**Source passage:**
____________
Technical field

[0001 ] The present invention relates generally to wires and cables for electrical transmission. Specifically, the present invention relates to cables and wires for power transmission.

Background art

[0002] Transmission of electricity is vital to society today. Wherever we look, we find cables of all shapes and sizes, from the thin wires in our headphones, to the cables running underground to supply us with electricity. Constantly improving the functionality of cables is vital, to keep up with an increasing population, growing cities, and a transition to an electrified society as a step to impede climate change.

[0003] Providing more cost-efficient cables will be central in the electrified society to which we are headed. Furthermore, lower cost increases the availability to emerging technologies. A high availability means that more people can adapt to more environmentally friendly lifestyles and is furthermore a matter of equality.

[0004] The weight is also a central property for cables and wires. For example, weight greatly affects transportation costs and greenhouse gas (GHG) emissions, wherein a lighter cable may be transported at a lower cost and with a reduced GHG footprint. A lower weight naturally effects both transportation of cables preinstallation, as well as cables in transportation means such as cars, ships, trains and airplanes. Furthermore, heavy cables are a hazard to the people which are tasked with the installation, specifically relating to airborne cables.

[0005] One way to both decrease cost and weight of cables is the use of alternative materials. However, research projects regarding new materials for electrical transmission often focus on, and result in, expensive, specialized materials.

[0006] Aluminum is a material which is often overlooked as a suitable material for cables because aluminum has a lower conductivity and higher resistivity than for example copper, gold and silver. Specifically, the higher impedance of aluminum is seen as an obstacle to its use in cables. However, aluminum is less expensive, and furthermore lighter than for example copper.

[0007] For example in the SIS standard IEC60228, acceptable values of the impedance of cables for electrical transmission are defined. There is therefore a need for a light and cost efficient wire which provides an impedance satisfying this or comparable standards.

[0008] Therefore, there is a need for improved wires and cables which are lower in cost, have lower weight, and still maintains high quality and does not negatively affect people or the environment.

Summary of invention

[0009] An object of the present invention is to overcome at least some of the above discussed problems.
____________
**Information provided:**
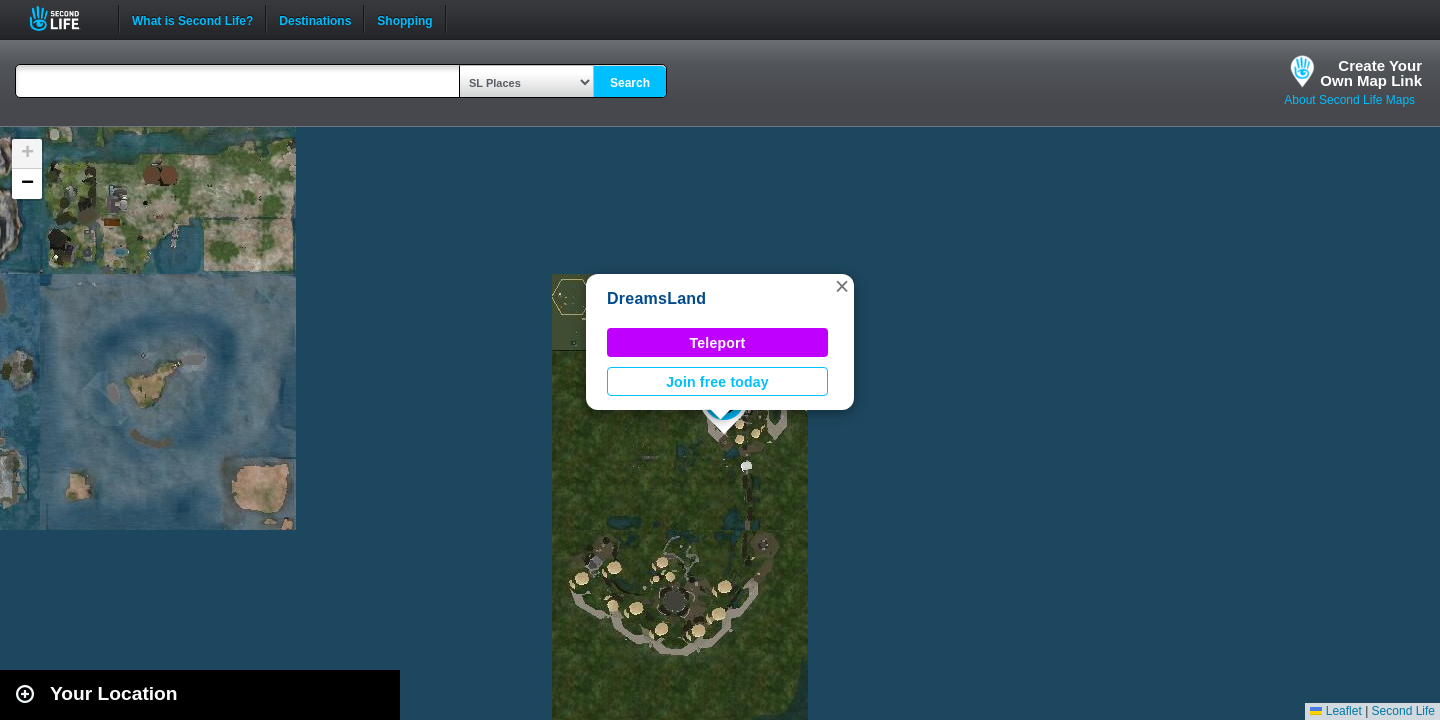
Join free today (717, 382)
____________
**Short exercise 1:**
From the passage on electrical cables above, extract the words starting at "[0004] The weight" and ending at "to airborne cables.".
**Short exercise 2:**
Translate this sentence from the cable passage into Spanish: "The weight is also a central property for cables and wires."
**Short exercise 3:**
Write what comes next in the passage about wires and cables for power transmission, picking up after its final sentence.

**Written response 1:**
[0004] The weight is also a central property for cables and wires. For example, weight greatly affects transportation costs and greenhouse gas (GHG) emissions, wherein a lighter cable may be transported at a lower cost and with a reduced GHG footprint. A lower weight naturally effects both transportation of cables preinstallation, as well as cables in transportation means such as cars, ships, trains and airplanes. Furthermore, heavy cables are a hazard to the people which are tasked with the installation, specifically relating to airborne cables.

**Written response 2:**
El peso también es una propiedad central para los cables y alambres.

**Written response 3:**
[0010] In a first aspect of the disclosure there is provided a wire for electrical transmission comprising a core comprising at least one metal strand formed by a first metal, and a surrounding layer comprising a plurality of surrounding metal strands formed by a second metal, the surrounding metal strands being twisted around the core, wherein one of the first and second metal is aluminum and the other is copper, and wherein 20 - 55 volume percent of the wire is aluminum, and the rest is copper.

[0011 ] The disclosure is based on the insight that a wire comprising both aluminum and copper, wherein one metal is arranged in the core and the other surrounding the core, provides improved properties relating to for example weight, cost, flexibility. Furthermore, the general view in the cable business is that an increased amount of aluminum would decrease properties such as the electrical impedance, and thus such high levels of aluminum are not utilized today.

However, according to the present disclosure there is provided a wire which utilizes a higher share of aluminum than what is commonly utilized in the business, which does not display levels of the electrical impedance above acceptable levels. [0012] In one embodiment, 25 - 55 volume percent of the wire is aluminum, and the rest is copper.

[0013] In one embodiment, 35 - 55 volume percent, more preferably 40 - 55 volume percent, even more preferably 40 - 50 volume percent of the wire is aluminum, and the rest is copper.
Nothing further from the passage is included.